O mPower mantém a identidade do usuário no anonimato, diz Friend. "Pesquisadores adorariam retornar e dizer: 'bom, paciente 321, olha o que aconteceu aqui, aqui e aqui, gostaria de contatá-lo', e quando desenvolvemos o projeto, dissemos que não poderíamos fazer isso, porque alguém poderia reverter o uso, ou o governo poderia exigir a identidade de alguém".

Então, por que o app pergunta o meu nome? A troco de quê, se o processo todo será anônimo, no fim das contas? Friend diz que solicita nomes completos e emails para deixar as pessoas mais confortáveis, porque um médico também pediria essas informações, além de funcionarem como uma espécie de Captcha para o app garantir que o usuário é uma pessoa real.

O Big Dataapresenta uma série de armadilhas que pesquisadores médicos nunca enfrentaram

É prática padrão usar um formulário de consentimento em pesquisas; é um best seller da ética médica. E é um bom exemplo do esforço que o mundo da medicina terá de fazer quando desbravar o admirável mundo novo do Big Data: o ResearchKit certamente é a onda do futuro, ou pelo menos uma das ondas do futuro, mas o Big Data apresenta uma série de armadilhas que pesquisadores médicos nunca enfrentaram.

Há questões éticas ligadas à coleta enorme de dados, e questões éticas ligadas a coleta de dados médicos para pesquisas, e de repente, essas questões estão conflitando. Para os pesquisadores se sentirem confortáveis (e para os pacientes se sentirem confortáveis, presumem os pesquisadores), precisam de uma identidade autenticada. Mas para os colaboradores do Big Data — em outras palavras, os usuários de smartphones — também se sentirem confortáveis, precisam abolir a questão da identidade. Esse é o principal estica-e-puxa da transformação da medicina em Google Maps ou Kickstarter, e o mPower ainda não bolou uma solução.
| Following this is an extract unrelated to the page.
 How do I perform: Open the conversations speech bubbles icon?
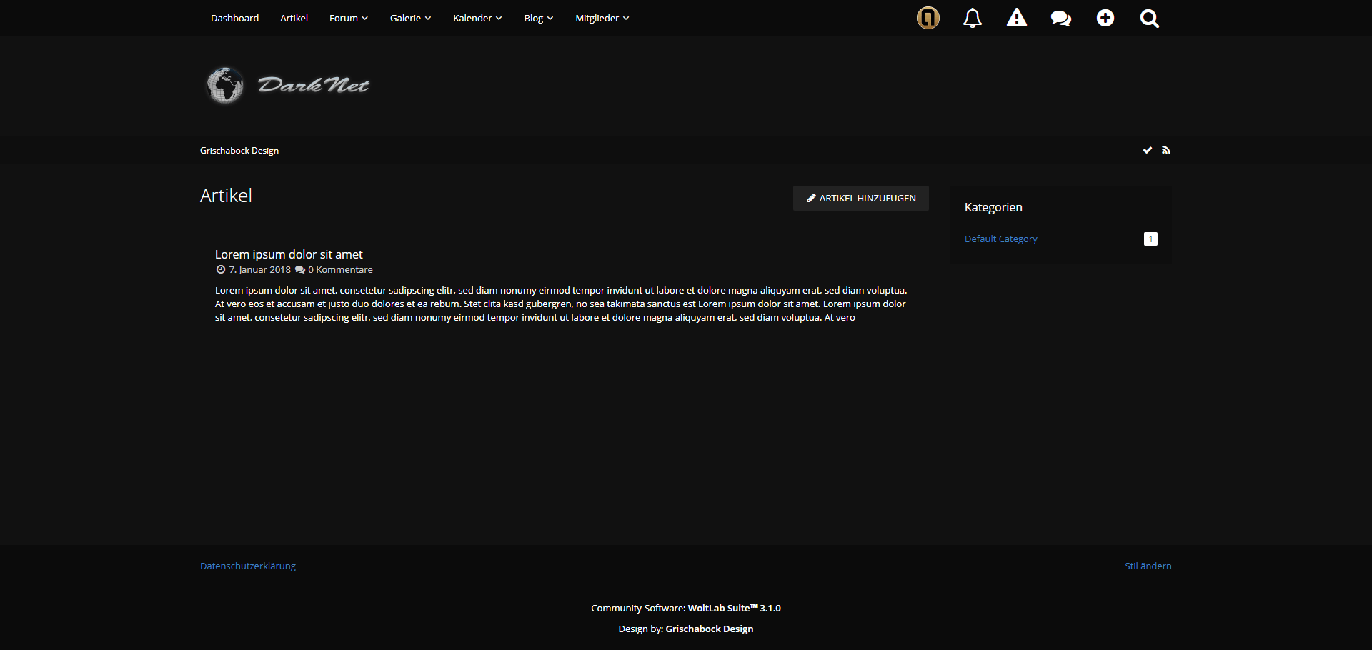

Se eu não estivesse escrevendo este artigo, teria desinstalado o aplicativo imediatamente, assim que solicitasse meu nome verdadeiro.
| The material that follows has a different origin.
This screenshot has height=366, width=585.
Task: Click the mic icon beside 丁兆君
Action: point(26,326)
O ResearchKit, que também apresentou um app para ajudar a educar e monitorar pacientes asmáticos, e um app semelhante ao mPower, criado para conectar fatores cotidianos de risco a doenças cardíacas, é uma grande ideia, evidentemente. Que tal juntarmos todos os dados que empresas como a Apple, Facebook e Google estão usando para vendas (sejam vendas diretas ou vendas de informações para os interessados em vendas diretas) e usá-los para algo efetivamente bom? Mas visto que a privacidade — a incógnita de quem detém informações e o que fazem com elas — é uma das preocupações sociais centrais da década, será que vale a pena? Afinal, a NSA alegou a mesma coisa.